On imagine l'application de ce texte aux premiers temps erratiques de la gestion de l'épidémie de Covid, dans lesquels Mme Buzyn a certes été calamiteuse, mais au cours desquels aucune réglementation particulière de sécurité spécifique n'avait encore été mise en place. Par la suite, la mesure de confinement, aussi inutile puisse-t-elle apparaître aujourd'hui, ou l'obligation du port du masque dans la rue ou dans les transports ont été des réglementations particulières de sécurité. Madame Buzyn avait déjà quitté le gouvernement. Elle n'a pas été mise en examen parce qu'elle était sortie de chez elle sans l'attestation réglementaire, ou pour avoir refusé de porter son masque dans les transports, mais pour avoir violé une obligation générale d'être attentive à la santé de ses concitoyens lui incombant du fait de sa responsabilité de ministre de la Santé. Les magistrats qui ont prononcé cette mise en examen ont une fois de plus pris une décision juridiquement complètement infondée et ce pour des raisons de démagogie politique. C'est particulièrement grave, car dans une démocratie représentative le contrôle de la qualité de la gestion publique appartient au Parlement. Le juge n'a pas à y intervenir en prenant des libertés avec la loi pour affirmer sa prééminence politique. Les ministres doivent rendre des comptes s'ils commettent des infractions pénales, mais en inventer pour la circonstance s'appelle tout simplement de l'arbitraire. On ne peut par conséquent que se réjouir de la décision de la Cour de cassation qui, loin de vouloir blanchir Mme Buzyn, a pour une fois joué son rôle de gardien de la règle.
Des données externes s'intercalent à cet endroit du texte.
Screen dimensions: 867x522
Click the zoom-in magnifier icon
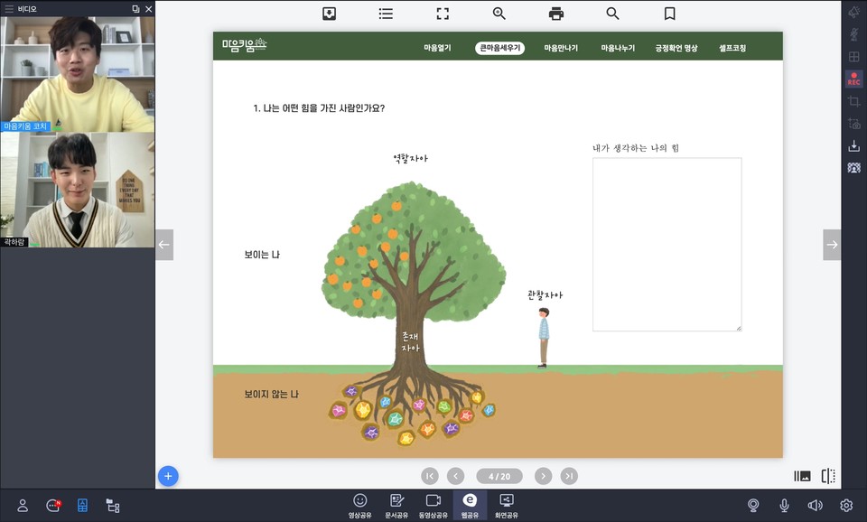point(499,14)
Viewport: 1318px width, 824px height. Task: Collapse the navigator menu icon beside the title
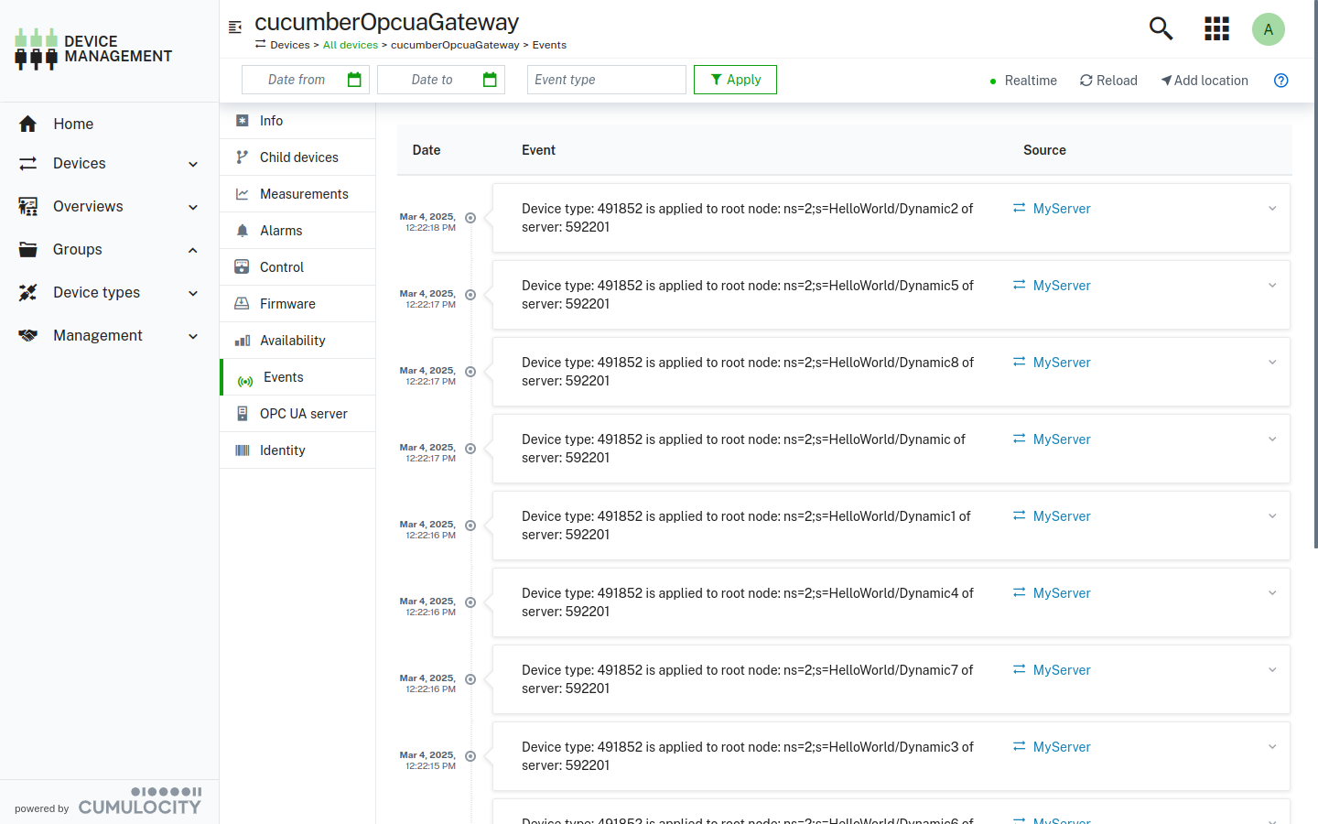point(235,27)
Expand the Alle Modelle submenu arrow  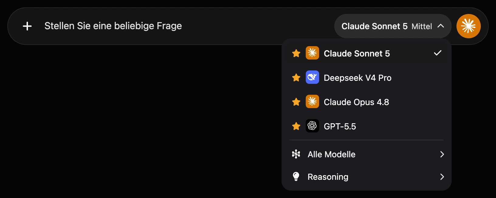(x=442, y=154)
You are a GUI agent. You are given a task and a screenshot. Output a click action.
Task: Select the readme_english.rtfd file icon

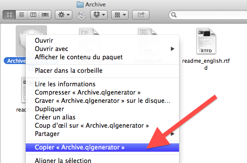click(x=206, y=41)
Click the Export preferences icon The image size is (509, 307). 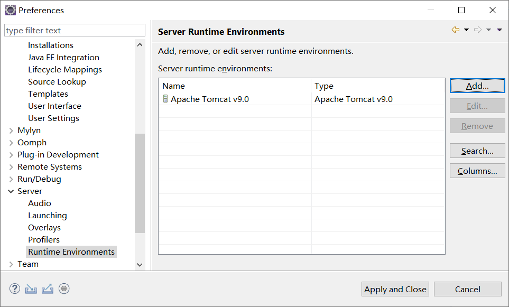click(x=48, y=289)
En revanche, dans cette crise du Covid, si les dirigeants de l'État (dont Agnès Buzyn bien sûr), ont pris des décisions qui en ont aggravé les conséquences et qui ont eu des impacts avérés et des conséquences mesurables sur des malades, ils auront à en rendre compte. C'est la question des infractions « non intentionnelles » d'homicide et de coups et blessures involontaires.
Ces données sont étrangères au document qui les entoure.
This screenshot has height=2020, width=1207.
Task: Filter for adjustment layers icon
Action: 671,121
Des procédures longues, difficiles et aléatoires

Répétons une fois de plus qu'il ne s'agit pas de prendre la défense de dirigeants dont certains ont concrètement failli dans leur mission, mais de rappeler comment se posent les problèmes judiciaires et quels sont les domaines sur lesquels le juge peut intervenir.
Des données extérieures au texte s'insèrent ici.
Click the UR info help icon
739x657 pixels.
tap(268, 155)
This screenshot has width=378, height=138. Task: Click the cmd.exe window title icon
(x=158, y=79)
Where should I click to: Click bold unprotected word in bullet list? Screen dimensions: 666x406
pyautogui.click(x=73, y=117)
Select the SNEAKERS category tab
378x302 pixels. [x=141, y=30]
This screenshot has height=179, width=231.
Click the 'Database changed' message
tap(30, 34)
Il est en effet possible, comme l'avait été Laurent Fabius, Edmond Hervé et Georgina Dufoix dans l'affaire du sang contaminé, qu'un certain nombre de ministres se retrouvent attraits devant la CJR, non pas pour évaluer la qualité de leur gouvernance, mais pour savoir s'ils ont commis des fautes précises dans la gestion de la pandémie. Des fautes ayant provoqué des dommages corporels à des citoyens. Mais normalement, l'aboutissement de telles procédures est particulièrement aléatoire, puisque pour entrer en voie de condamnation, il faudra établir que les fautes commises ont directement provoqué ou aggravé des dommages corporels chez des malades du Covid identifiés et individualisés. C'est bien un lien de causalité qu'il faudra établir et non une simple corrélation. Par exemple, la grotesque et scandaleuse gestion des masques par Buzyn, Ndiaye et Véran ne pourra engager leur responsabilité pénale que s'il est démontré qu'elle a été directement à l'origine de décès ou de séquelles sur des victimes identifiées. Or, à ce jour, le débat sur l'utilité du masque fait toujours rage dans la communauté scientifique ! Si les procédures se poursuivent dans le respect de la loi, il faudra techniquement des années pour les faire avancer. À mon avis, nous y serons encore dans 15 ans.

Je considère qu'on ne peut pas se réjouir de toutes ces instructions conduites qui rendent des décisions judiciaires motivées politiquement comme autant de mises au pilori par des médias et réseaux particulièrement gourmands. Dès lors que les principes de la séparation des pouvoirs ne sont pas respectés, la démocratie représentative ne peut pas fonctionner normalement. Non parce que les magistrats seraient particulièrement méchants ou souhaiteraient être califes à la place du calife, mais parce que si on leur donne un pouvoir à dimension politique, il ne faut se faire aucune illusion : ils seront fatalement tentés de s'en servir.

La gestion de la pandémie par la bande de bras cassés choisis par Emmanuel Macron est d'abord et avant tout une question politique. Et on ne fait pas de politique par juges interposés.